To further explore the underlying dynamics involved, RCGP ILI rates by age and laboratory confirmed cases by influenza type for the 2015/16 influenza season are also compared to model estimates. Note that neither Google nor Twitter data are available by age-group and model estimates did not target a particular influenza type.

Overall intensity

The following measures are used to quantify the overall fit of the supervised models’ estimates to RCGP data throughout the 2015/16 influenza season:

  • Pearson correlation (r)

  • Mean Square Error (MSE)

  • Root Mean Square Error (RMSE)

  • Mean Absolute Error (MAE)

  • Mean Absolute Percentage Error (MAPE)

  • Mean Error (ME)

  • Max Error and Week of Max Error: Largest absolute error compared to RCGP data and the corresponding week

  • Max Percentage Error and Week of Max Percentage Error: Largest absolute percentage error and the corresponding week. The absolute percentage error here refers to the absolute error divided by the weekly RCGP ILI rate.

Onset

The following measures are used to quantify the ability of the national supervised models’ to accurately estimate the starting week of the 2015/16 influenza season as given by the RCGP data:

  • Alert week: The first week of the influenza season with a rate above the pre-epidemic threshold. Thresholds were calculated using the Moving Epidemic Method (MEM) based on both national and subnational RCGP data of the previous 6 influenza seasons25.

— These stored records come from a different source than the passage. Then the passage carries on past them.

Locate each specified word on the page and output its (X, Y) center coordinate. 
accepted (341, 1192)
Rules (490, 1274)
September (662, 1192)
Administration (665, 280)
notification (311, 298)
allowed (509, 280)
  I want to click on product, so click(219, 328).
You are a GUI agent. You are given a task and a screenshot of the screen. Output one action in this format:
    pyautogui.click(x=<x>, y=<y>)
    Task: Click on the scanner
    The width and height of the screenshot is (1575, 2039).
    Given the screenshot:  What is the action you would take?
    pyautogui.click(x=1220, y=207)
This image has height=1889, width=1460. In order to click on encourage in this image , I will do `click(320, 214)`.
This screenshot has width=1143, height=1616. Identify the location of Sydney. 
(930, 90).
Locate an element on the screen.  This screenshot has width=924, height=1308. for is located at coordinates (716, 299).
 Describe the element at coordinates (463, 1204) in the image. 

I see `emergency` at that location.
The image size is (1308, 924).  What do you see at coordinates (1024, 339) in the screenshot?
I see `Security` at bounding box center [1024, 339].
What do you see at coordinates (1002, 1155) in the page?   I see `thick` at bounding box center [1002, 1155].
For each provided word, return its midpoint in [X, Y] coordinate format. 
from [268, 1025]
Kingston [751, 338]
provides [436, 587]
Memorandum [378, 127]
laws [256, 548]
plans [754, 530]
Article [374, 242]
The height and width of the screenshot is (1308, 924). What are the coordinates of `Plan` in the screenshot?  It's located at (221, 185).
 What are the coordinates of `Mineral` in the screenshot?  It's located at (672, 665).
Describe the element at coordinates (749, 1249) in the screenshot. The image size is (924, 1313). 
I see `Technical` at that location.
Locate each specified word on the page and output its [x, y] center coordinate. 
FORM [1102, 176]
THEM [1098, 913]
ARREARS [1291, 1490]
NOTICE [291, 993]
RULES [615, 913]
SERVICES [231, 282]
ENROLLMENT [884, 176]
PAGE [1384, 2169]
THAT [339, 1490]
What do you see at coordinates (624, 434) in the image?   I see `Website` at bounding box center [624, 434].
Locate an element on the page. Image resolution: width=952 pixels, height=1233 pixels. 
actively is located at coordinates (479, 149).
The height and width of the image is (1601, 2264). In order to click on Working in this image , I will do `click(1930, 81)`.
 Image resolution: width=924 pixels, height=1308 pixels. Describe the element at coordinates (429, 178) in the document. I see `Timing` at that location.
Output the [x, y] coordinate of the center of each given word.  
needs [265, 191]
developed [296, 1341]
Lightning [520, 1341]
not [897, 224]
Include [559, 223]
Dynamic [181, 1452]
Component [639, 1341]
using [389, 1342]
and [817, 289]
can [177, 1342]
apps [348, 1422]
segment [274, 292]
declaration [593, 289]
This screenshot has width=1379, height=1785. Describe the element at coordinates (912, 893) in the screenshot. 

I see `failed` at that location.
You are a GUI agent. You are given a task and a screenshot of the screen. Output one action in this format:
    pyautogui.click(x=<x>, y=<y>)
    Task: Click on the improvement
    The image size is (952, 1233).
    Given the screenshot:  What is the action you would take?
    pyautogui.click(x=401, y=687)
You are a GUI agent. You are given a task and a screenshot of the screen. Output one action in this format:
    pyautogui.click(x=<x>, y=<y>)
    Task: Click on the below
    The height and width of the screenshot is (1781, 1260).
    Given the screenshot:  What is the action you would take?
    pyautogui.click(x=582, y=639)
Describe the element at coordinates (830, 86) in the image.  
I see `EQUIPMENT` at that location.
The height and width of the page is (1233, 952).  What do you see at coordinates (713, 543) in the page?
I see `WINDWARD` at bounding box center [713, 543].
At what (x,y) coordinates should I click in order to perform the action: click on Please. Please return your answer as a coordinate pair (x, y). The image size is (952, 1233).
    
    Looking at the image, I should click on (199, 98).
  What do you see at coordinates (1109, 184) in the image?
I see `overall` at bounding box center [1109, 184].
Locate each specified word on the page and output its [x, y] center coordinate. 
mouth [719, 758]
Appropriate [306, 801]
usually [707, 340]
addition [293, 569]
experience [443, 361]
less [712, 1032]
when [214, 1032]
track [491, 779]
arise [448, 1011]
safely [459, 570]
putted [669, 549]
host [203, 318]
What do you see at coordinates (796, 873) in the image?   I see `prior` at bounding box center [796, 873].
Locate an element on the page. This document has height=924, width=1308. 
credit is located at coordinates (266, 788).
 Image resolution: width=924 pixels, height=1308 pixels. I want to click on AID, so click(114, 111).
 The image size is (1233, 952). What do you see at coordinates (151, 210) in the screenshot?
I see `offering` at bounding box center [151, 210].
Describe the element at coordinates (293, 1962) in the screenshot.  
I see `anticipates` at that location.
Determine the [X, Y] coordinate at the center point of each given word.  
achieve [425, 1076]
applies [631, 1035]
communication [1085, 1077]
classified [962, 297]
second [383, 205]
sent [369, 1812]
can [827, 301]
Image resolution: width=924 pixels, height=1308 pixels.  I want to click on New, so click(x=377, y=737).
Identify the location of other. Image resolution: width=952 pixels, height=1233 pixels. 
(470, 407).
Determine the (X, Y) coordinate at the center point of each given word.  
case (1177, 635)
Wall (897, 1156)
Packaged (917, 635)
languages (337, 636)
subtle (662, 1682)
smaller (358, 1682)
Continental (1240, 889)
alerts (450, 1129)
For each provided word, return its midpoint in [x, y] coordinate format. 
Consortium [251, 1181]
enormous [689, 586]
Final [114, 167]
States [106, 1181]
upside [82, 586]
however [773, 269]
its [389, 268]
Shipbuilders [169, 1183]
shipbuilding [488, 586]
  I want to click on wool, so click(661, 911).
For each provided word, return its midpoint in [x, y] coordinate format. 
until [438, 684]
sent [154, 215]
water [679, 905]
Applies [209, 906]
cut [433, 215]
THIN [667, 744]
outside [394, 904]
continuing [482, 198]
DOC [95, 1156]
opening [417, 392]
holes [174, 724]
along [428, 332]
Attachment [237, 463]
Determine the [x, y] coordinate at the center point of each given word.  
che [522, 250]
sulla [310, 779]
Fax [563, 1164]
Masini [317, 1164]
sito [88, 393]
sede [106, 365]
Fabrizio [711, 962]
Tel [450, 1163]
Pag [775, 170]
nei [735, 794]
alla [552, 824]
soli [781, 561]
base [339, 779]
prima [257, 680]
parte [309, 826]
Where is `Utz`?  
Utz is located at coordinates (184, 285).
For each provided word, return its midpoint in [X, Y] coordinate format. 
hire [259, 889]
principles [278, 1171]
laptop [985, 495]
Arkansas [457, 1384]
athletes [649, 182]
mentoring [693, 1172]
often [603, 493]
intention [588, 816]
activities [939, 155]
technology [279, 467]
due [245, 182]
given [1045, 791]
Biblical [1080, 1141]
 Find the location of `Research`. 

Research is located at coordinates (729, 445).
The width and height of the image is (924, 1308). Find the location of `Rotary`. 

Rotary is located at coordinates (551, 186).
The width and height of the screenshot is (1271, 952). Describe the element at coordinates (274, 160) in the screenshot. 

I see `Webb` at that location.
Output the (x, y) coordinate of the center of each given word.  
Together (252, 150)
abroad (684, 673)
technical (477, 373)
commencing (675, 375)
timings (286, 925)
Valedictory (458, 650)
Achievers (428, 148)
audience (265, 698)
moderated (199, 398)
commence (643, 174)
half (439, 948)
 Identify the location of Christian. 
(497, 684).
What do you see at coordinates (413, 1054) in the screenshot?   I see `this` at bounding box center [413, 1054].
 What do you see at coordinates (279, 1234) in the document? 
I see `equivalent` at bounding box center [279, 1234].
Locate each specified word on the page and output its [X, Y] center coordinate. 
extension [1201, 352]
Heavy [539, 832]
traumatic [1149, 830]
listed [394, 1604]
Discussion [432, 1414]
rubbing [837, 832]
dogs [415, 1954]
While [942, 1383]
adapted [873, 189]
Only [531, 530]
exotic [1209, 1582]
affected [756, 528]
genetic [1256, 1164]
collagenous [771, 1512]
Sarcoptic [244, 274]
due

  • Time difference: The difference between the alert week of the RCGP data and the alert week resulting from the model estimates. A negative value means the model predicted a later alert week, while a positive value indicates an early alert week.

Peaks

The following measures are used to quantify the ability of the supervised models to accurately estimate the peaks that occurred in RCGP data during the 2015/16 influenza season both in terms of timeliness and intensity. In order to determine the 2nd peak, only estimates beyond +/−2 weeks of the 1st peak were considered.

  • Magnitude of 1st peak-to-peak difference: Difference in ILI rate between the 1st peak in the RCGP data and the 1st peak in the model.

  • Temporal offset of 1st peaks: Difference in weeks between the week of the 1st peak in the RCGP data and the week of the 1st peak in the model estimates.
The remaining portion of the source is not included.